▶ _MATERIAL PROVIDED_
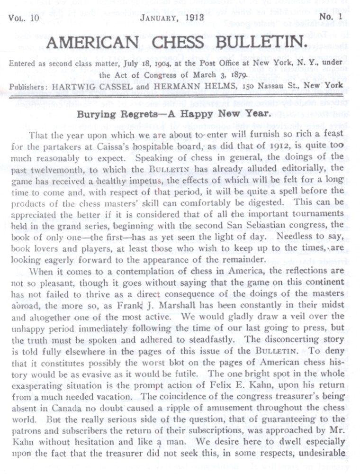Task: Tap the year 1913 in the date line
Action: click(x=193, y=18)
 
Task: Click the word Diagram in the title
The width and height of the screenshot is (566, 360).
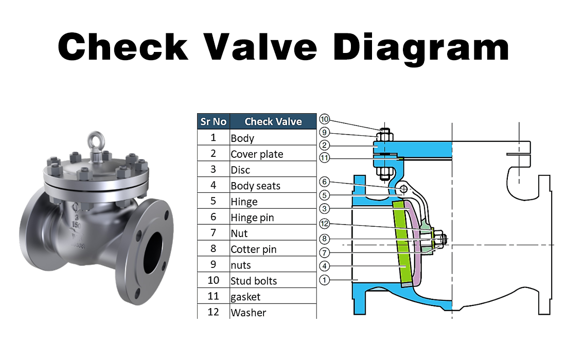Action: pos(421,46)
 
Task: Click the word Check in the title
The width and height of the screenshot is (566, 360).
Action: pos(123,46)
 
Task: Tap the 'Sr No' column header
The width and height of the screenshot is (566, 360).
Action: pos(213,121)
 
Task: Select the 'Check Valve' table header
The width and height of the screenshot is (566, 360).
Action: pos(273,121)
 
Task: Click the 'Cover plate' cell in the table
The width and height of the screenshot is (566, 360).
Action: pos(257,154)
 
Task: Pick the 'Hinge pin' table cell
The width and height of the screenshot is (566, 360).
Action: pos(252,218)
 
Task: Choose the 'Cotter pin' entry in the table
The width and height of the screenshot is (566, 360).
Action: pos(253,249)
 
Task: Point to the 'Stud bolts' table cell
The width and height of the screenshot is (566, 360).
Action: pos(254,281)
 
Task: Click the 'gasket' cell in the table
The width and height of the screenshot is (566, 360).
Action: pos(245,297)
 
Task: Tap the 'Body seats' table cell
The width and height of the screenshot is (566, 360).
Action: pos(255,186)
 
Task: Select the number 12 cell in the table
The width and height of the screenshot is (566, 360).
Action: pos(213,312)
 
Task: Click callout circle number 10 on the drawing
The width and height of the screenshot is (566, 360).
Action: pos(324,120)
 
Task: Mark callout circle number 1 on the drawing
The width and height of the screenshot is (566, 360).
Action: pos(324,280)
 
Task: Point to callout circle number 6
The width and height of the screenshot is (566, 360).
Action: pos(324,182)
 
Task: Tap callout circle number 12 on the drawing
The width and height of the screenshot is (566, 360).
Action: pos(324,224)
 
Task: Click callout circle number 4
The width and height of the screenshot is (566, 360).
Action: pos(324,266)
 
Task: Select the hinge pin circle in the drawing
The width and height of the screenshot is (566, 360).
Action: pos(404,189)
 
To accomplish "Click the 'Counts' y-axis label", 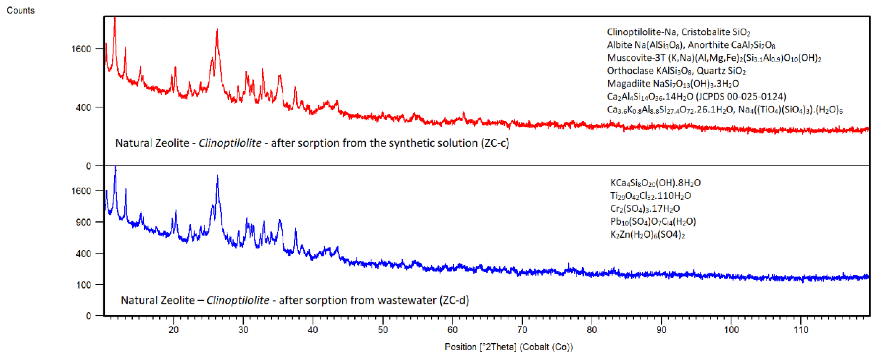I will pyautogui.click(x=21, y=10).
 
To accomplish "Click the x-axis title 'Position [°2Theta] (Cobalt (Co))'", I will pyautogui.click(x=509, y=347).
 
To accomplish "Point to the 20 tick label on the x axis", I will pyautogui.click(x=174, y=329).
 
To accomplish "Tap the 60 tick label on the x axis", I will pyautogui.click(x=452, y=329).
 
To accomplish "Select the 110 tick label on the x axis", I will pyautogui.click(x=801, y=329).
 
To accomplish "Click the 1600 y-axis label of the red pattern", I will pyautogui.click(x=81, y=49).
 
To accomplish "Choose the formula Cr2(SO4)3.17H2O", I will pyautogui.click(x=645, y=209).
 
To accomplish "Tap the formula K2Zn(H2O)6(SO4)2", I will pyautogui.click(x=647, y=234).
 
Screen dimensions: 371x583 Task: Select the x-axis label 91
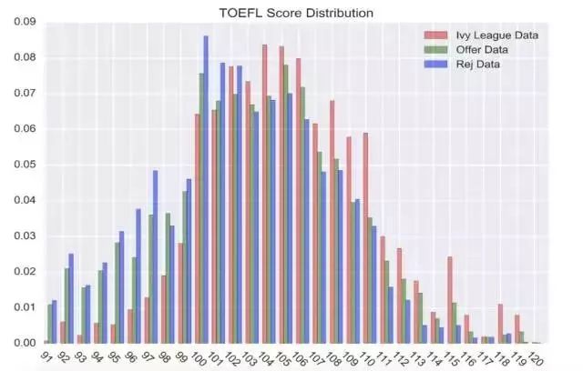click(x=47, y=356)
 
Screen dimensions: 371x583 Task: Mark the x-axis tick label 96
click(x=131, y=356)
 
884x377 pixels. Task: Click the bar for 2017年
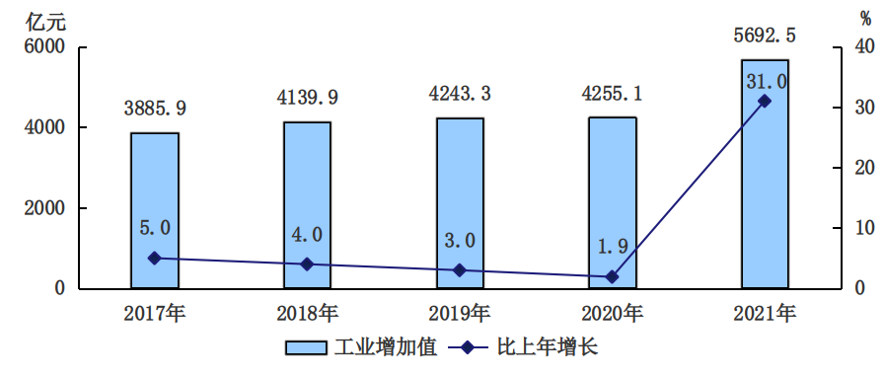(x=154, y=210)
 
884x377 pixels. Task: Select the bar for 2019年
(x=460, y=203)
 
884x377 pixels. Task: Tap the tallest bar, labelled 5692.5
(x=765, y=174)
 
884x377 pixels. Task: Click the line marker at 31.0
(x=765, y=101)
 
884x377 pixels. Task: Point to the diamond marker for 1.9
(x=612, y=277)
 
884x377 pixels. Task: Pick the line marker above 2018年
(x=307, y=264)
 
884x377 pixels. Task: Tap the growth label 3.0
(x=460, y=240)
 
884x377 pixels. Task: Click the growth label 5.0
(x=154, y=228)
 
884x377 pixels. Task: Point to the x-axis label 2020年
(x=612, y=314)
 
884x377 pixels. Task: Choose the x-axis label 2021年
(x=765, y=314)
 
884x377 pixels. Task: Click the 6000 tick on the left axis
(x=44, y=47)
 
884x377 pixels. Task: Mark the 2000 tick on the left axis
(x=44, y=208)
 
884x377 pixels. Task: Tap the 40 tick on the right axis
(x=864, y=47)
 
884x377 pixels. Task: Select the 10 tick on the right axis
(x=864, y=228)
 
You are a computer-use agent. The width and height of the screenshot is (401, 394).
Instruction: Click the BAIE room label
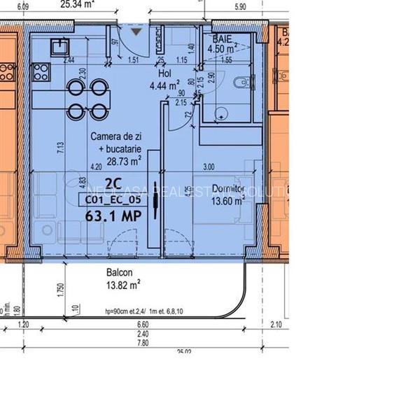click(x=223, y=40)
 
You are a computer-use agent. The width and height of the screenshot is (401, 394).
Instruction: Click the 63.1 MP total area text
click(x=109, y=216)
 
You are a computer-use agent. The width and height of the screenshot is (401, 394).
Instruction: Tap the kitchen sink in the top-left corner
click(x=58, y=46)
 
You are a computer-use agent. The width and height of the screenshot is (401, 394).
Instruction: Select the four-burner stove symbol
click(x=39, y=71)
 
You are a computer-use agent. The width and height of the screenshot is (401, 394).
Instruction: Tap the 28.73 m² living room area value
click(x=124, y=160)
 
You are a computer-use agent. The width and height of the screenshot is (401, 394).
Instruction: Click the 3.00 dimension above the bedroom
click(x=209, y=167)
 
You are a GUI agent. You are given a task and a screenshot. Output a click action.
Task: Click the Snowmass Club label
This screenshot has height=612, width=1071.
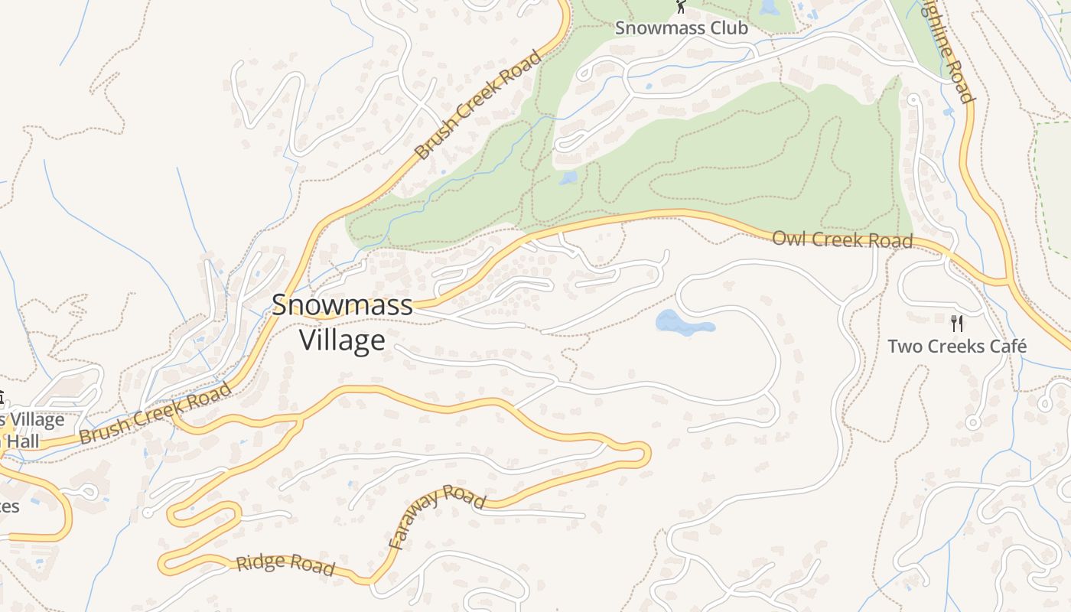coord(682,28)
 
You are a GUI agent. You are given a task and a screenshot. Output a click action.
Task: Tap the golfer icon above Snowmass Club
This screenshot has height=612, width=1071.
coord(680,7)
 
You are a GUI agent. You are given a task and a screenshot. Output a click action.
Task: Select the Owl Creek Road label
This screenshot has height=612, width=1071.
coord(842,239)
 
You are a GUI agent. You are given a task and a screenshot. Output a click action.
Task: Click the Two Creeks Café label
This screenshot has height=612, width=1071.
coord(956,347)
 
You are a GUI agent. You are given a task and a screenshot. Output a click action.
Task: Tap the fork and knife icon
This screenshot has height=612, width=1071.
coord(956,323)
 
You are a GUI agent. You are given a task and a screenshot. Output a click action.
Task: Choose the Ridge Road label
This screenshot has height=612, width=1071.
coord(285,564)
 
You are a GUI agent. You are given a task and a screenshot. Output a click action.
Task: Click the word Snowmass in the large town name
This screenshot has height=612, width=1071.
coord(342,305)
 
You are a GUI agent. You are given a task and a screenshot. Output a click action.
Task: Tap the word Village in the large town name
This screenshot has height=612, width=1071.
coord(342,340)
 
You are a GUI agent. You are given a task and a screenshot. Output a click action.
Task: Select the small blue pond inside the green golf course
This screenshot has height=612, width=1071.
coord(568,178)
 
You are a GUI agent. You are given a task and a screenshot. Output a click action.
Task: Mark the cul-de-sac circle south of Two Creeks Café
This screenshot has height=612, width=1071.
coord(972,422)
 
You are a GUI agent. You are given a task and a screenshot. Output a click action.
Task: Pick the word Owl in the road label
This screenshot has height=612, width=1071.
coord(788,238)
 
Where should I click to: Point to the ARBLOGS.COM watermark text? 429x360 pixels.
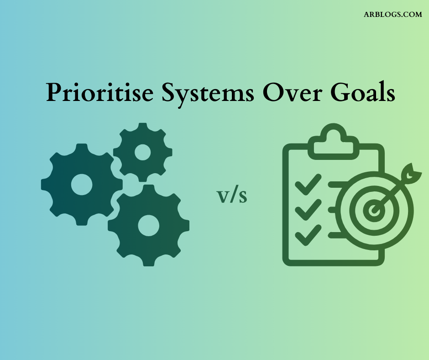click(392, 15)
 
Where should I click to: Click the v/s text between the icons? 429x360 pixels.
click(232, 196)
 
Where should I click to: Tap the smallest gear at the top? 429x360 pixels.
click(143, 152)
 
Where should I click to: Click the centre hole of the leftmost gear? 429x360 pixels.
click(82, 184)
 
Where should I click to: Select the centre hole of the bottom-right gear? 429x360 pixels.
click(148, 225)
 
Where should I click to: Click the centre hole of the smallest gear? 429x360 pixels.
click(143, 152)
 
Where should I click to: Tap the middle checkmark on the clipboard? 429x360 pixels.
click(308, 211)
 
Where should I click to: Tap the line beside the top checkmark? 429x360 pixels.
click(338, 185)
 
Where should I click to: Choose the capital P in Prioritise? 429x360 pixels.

▶ _TASK BRIEF_
Rewrite the records from the line that has "Task: Mark callout" through the line that has "Action: pos(404,189)", replacing "callout circle" with "numbered circle" and leaving everything else unchanged.

▶ _FULL SOLUTION_
Task: Mark numbered circle number 1 on the drawing
The width and height of the screenshot is (566, 360).
Action: pos(324,280)
 
Task: Point to numbered circle number 6
The width and height of the screenshot is (566, 360).
Action: pos(324,182)
 
Task: Tap numbered circle number 12 on the drawing
The width and height of the screenshot is (566, 360).
Action: pos(324,224)
 
Task: Click numbered circle number 4
The width and height of the screenshot is (566, 360).
Action: pos(324,266)
 
Task: Select the hinge pin circle in the drawing
The width and height of the screenshot is (566, 360).
Action: pos(404,189)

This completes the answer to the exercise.